ЭЙКО СМОТРЕЛ НА РАБОЧУЮ ПАЛУБУ сквозь ржавую решетку окон барака. Спасаясь от холода, он завернулся в два пластипуховых одеяла из вторсырья. Шторм закончился. Корабль все еще кренился и качался на волнах, и в бараке воняло страхом и блевотиной, но самое худшее было позади.

Эйко прижался лицом к решетке, пытаясь избавиться от вони. Щеки защипало от соленой взвеси. Острый запах забитых обитателей моря, идущий с палубы, залитой водянисто-розовой кровью утреннего улова, был предпочтительнее.

Обрабатывающая смена трудилась за конвейерами. Они вспарывали ножами брюхо рыбам, извлекали внутренности, смахивали кишки в синие пластиковые ведра. После этого клали рыбины на ленту, ведущую в цех, где их быстро замораживали блоками и отправляли в морозильные камеры. Обработчики двигались заученно, механически. Без лишней траты сил. Автоматически. А на палубе видны были проржавевшие и искореженные основания, на которых раньше крепились роботы, выполнявшие эту операцию.

Роботы требуют сложного обслуживания. Подвержены всевозможным повреждениям от стихий. Электричество и соленая вода плохо сочетаются. Ржавчина, поломки, замыкания. Дорого. «Из нас роботы получше. Дешевле в обслуживании, проще заменяются».

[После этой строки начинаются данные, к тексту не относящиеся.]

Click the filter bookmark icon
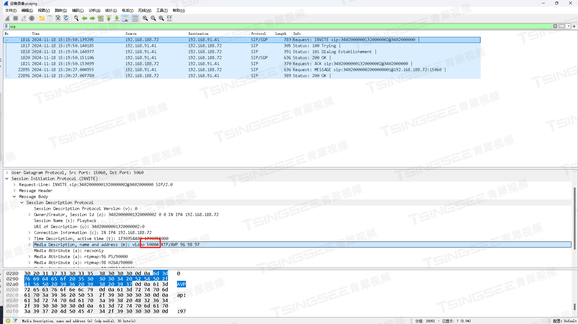 [6, 26]
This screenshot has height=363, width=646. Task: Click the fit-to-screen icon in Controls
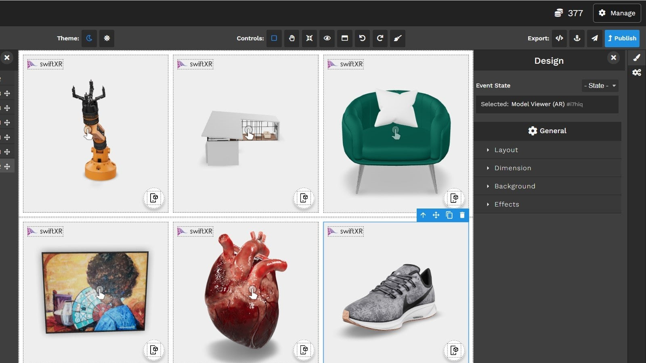click(309, 38)
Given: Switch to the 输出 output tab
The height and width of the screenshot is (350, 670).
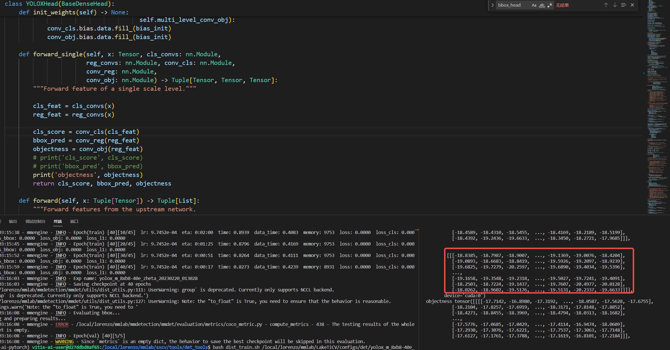Looking at the screenshot, I should (x=13, y=221).
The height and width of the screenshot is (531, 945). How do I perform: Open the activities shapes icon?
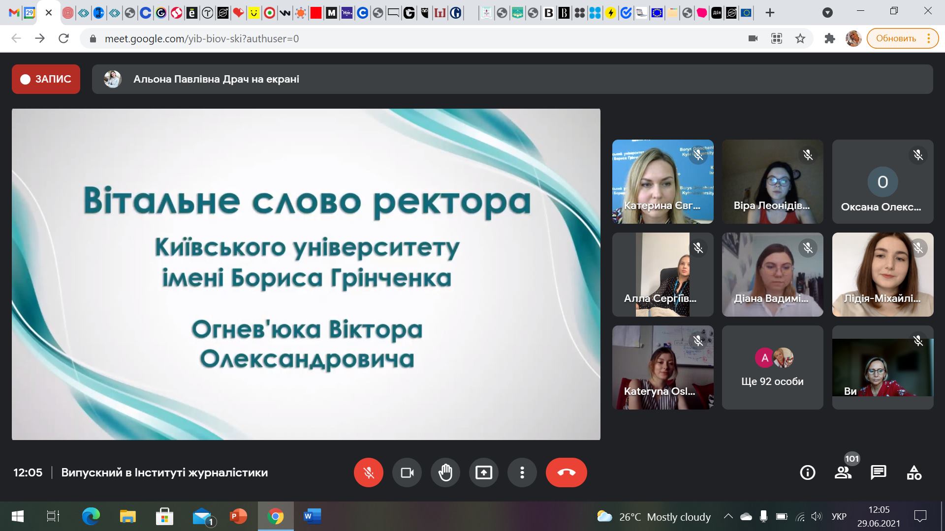click(914, 472)
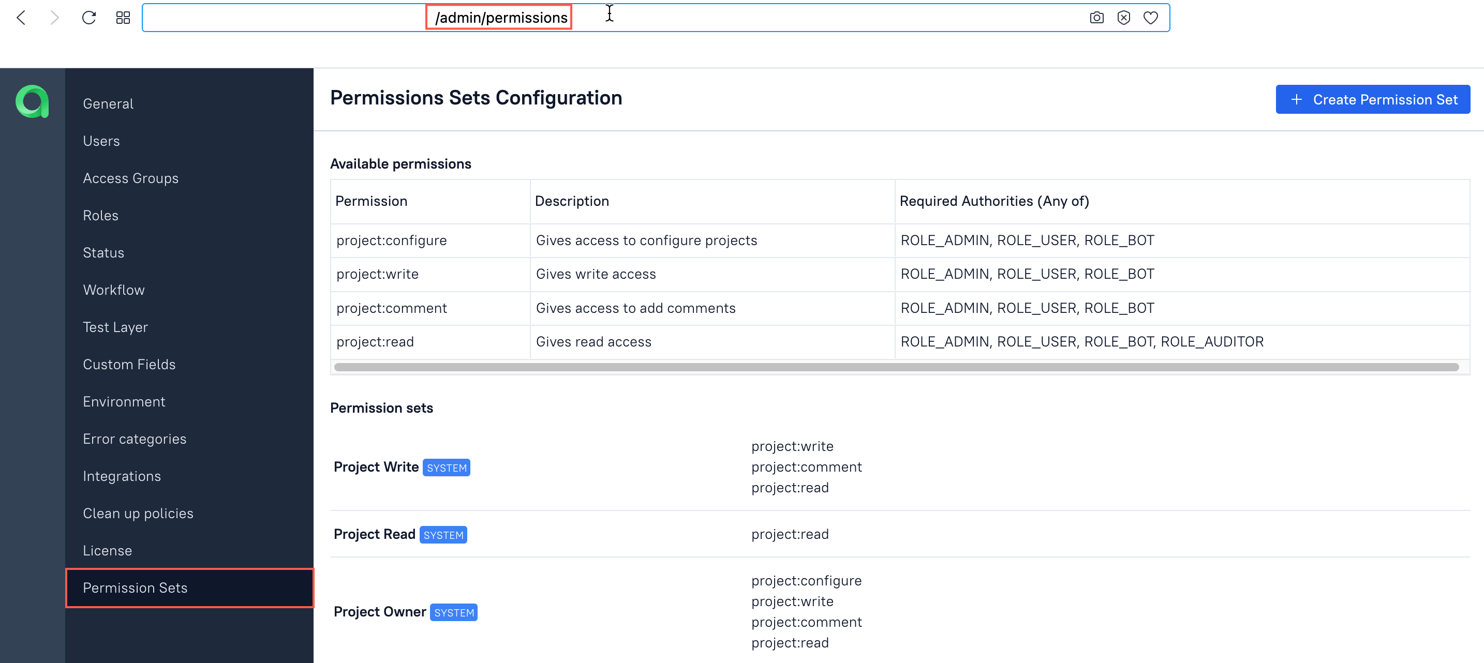Open the Users admin section
1484x663 pixels.
point(101,141)
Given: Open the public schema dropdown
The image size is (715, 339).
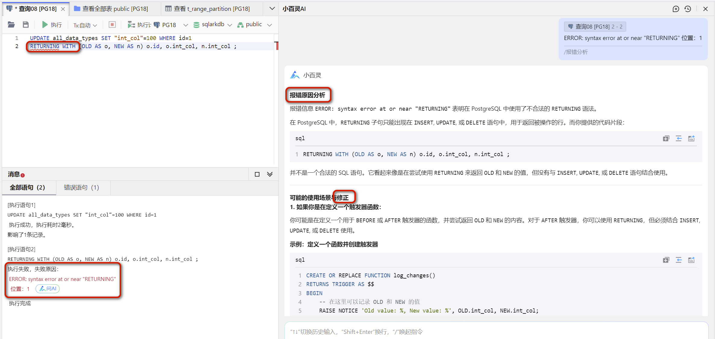Looking at the screenshot, I should [x=255, y=24].
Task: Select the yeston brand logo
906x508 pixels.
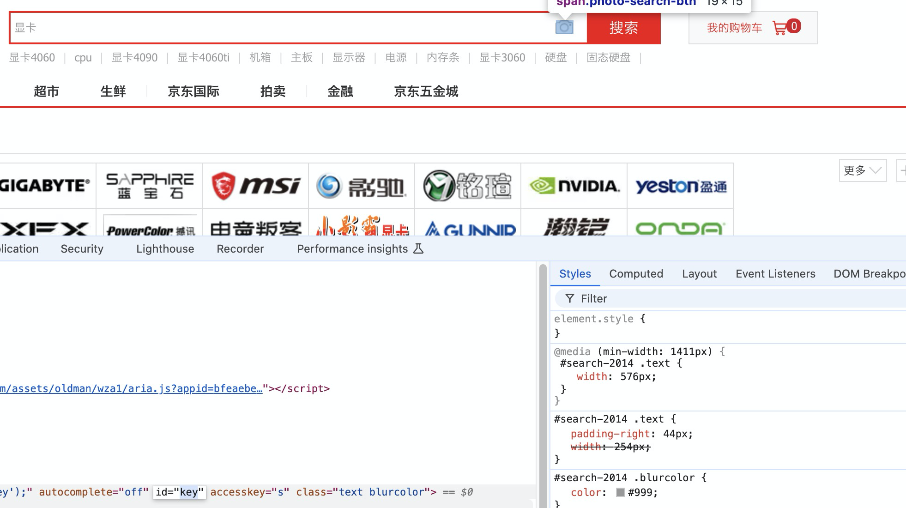Action: 681,186
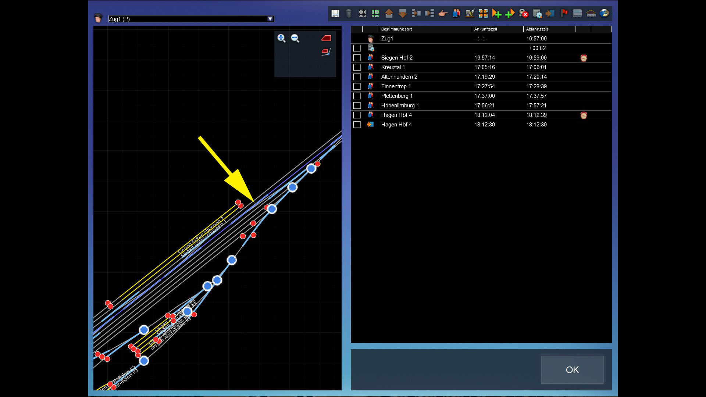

Одна охранница привалилась к опоре крана, посасывая трубку вейпа, торчащую над плечом. Она выдыхала облака дыма, лениво забросив руку на ложе винтовки, висящей на шее. В глазах пустота. Эйко не знал настоящего имени этой охранницы. Другие охранники звали ее «Монах». Она никогда не говорила, но Эйко кое-что выцепил. Наемница Ограниченной Области управления Южной Африки, легионер Парижского протектората Кот-д’Ивуара. Она всегда была в сером. Винтовка, пистолет, нож на бедре. Масса всего на ремне. Наручники, шокер, но и еще что-то, что Эйко опознать не сумел.

Все охранники высоко ценили свое снаряжение. У них были разнообразные винтовки, пистолеты, ножи – они обожали свои ножи. Обожали болтать о том, где их купили. Обожали рассказывать о том, как пускали их в дело. У всех охранников одежда была из техматерии, с молниями и потайными карманами. Хотя стандартной формы у них не было, подобранные ими вещи в результате выглядели одинаково.

И хотя все они попали сюда из разных мест, в результате сами тоже выглядели одинаково: мужчины – крупные, накачанные, бородатые, громкоголосые. Не лишившиеся волос оставляли их длинными. Лишившиеся брили головы.